Still, as stressful and exhausting as all of this has been, I love this person.  Underneath all the mental stuff I know they still have a good heart.  It is just buried under a layer of crap.  Unfortunately that is all that a lot of other people see – the crap.  And because that is all people see, people cut them out of their lives.  They refuse to call them, to visit them, to include them in any family events, or even to ask how they are doing.  Heck, there are some people in the family who were so out of touch with this family member (and the rest of us as well) that they didn’t even know that any of these latest things were happening or that they had been picked up by police or admitted to the mental ward.
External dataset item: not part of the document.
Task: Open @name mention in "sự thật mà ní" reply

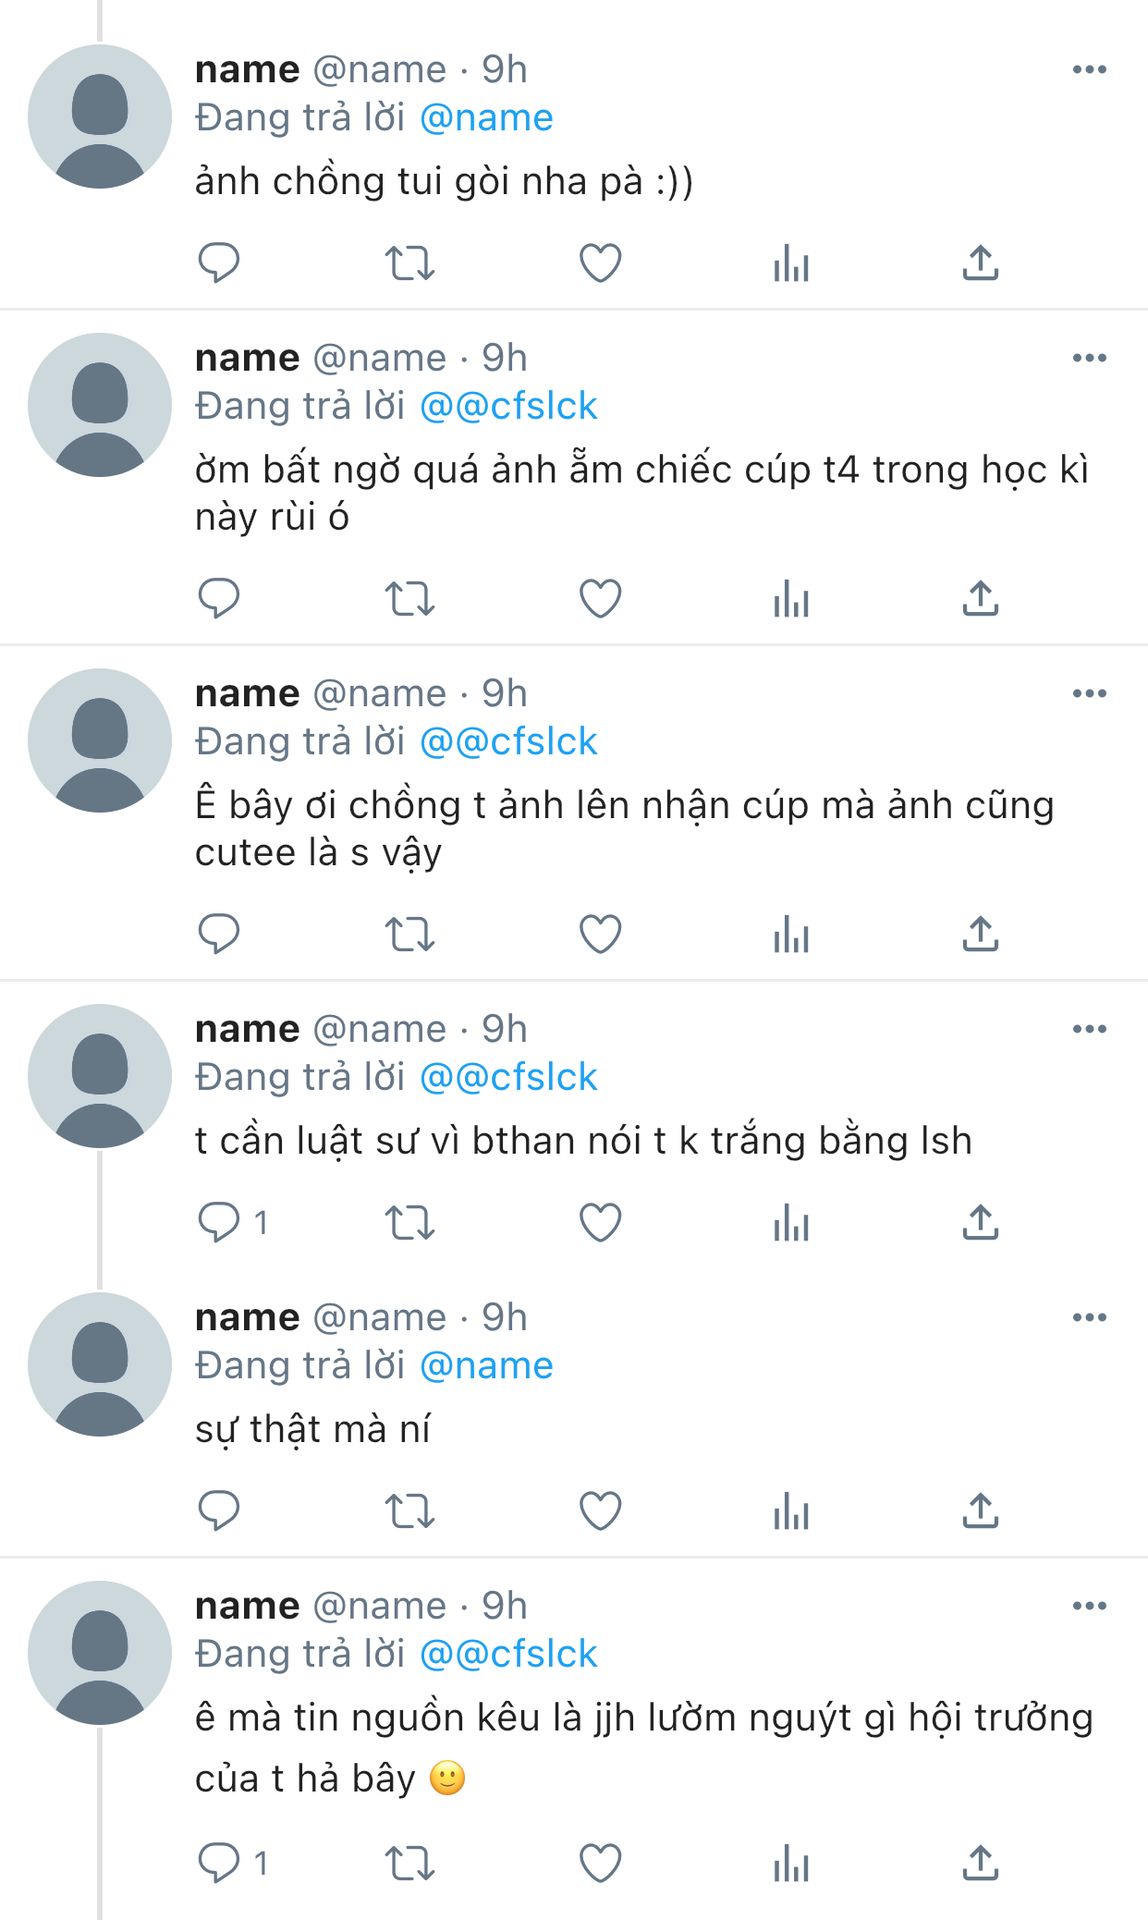Action: [486, 1366]
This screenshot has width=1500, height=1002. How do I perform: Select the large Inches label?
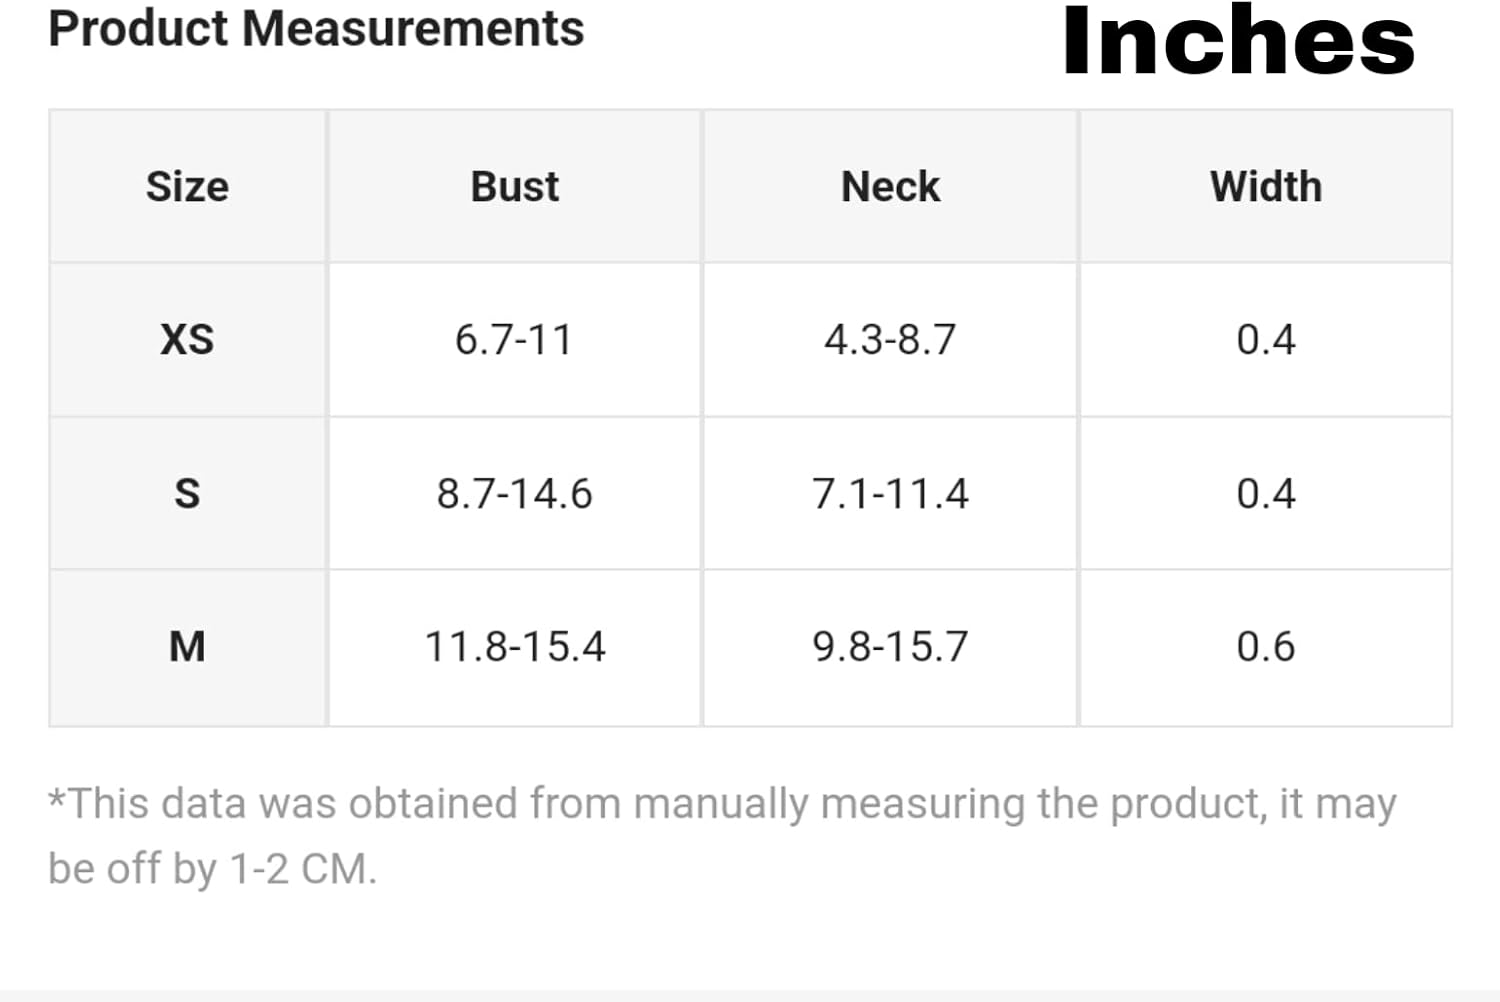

I know I am rambling.  My tired brain isn’t capable of anything else at the moment.  But I guess what I am trying to say in all of this is that mental patients are people too.  They still want what we all want.  They want safety and security.  And most of all they want to be loved.  I know in some cases mental patients do present a danger to others.  But I think (and no, I am not versed in the statistics) more often than not they are just sick.  We need to treat them as such.  In Matthew 25:35-40 Jesus says, “for I was hungry and you gave me food, I was thirsty and you gave me something to drink, I was a stranger and you welcomed me, I was naked and you gave me clothing, I was sick and you took care of me, I was in prison and you visited me.”  Then the righteous will answer him, “Lord, when was it that we saw you hungry and gave you food, or thirsty and gave you something to drink?  And when was it that we saw you a stranger and welcomed you, or naked and gave you clothing?  And when was it that we saw you sick or in prison and visited you?”  And the king will answer them, “Truly I tell you, just as you did it to one of the least of these who are members of my family, you did it to me.”  This is what it should look like when we encounter anyone who is hurting or in need, especially those who are mentally broken.

So the next time you encounter someone who is having a mental health crisis, don’t turn away (unless of course they are a danger to you or others – and even then don’t ignore them, get the authorities involved).  Instead take the time to show them the love and grace that comes from Jesus Christ.  Take the time to talk and visit.  Take the time to care for them.  Take the time to ensure that they are safe.  Take the time to love them, because you, too, have been loved in your brokenness.

That is a lot to say when I have nothing to say.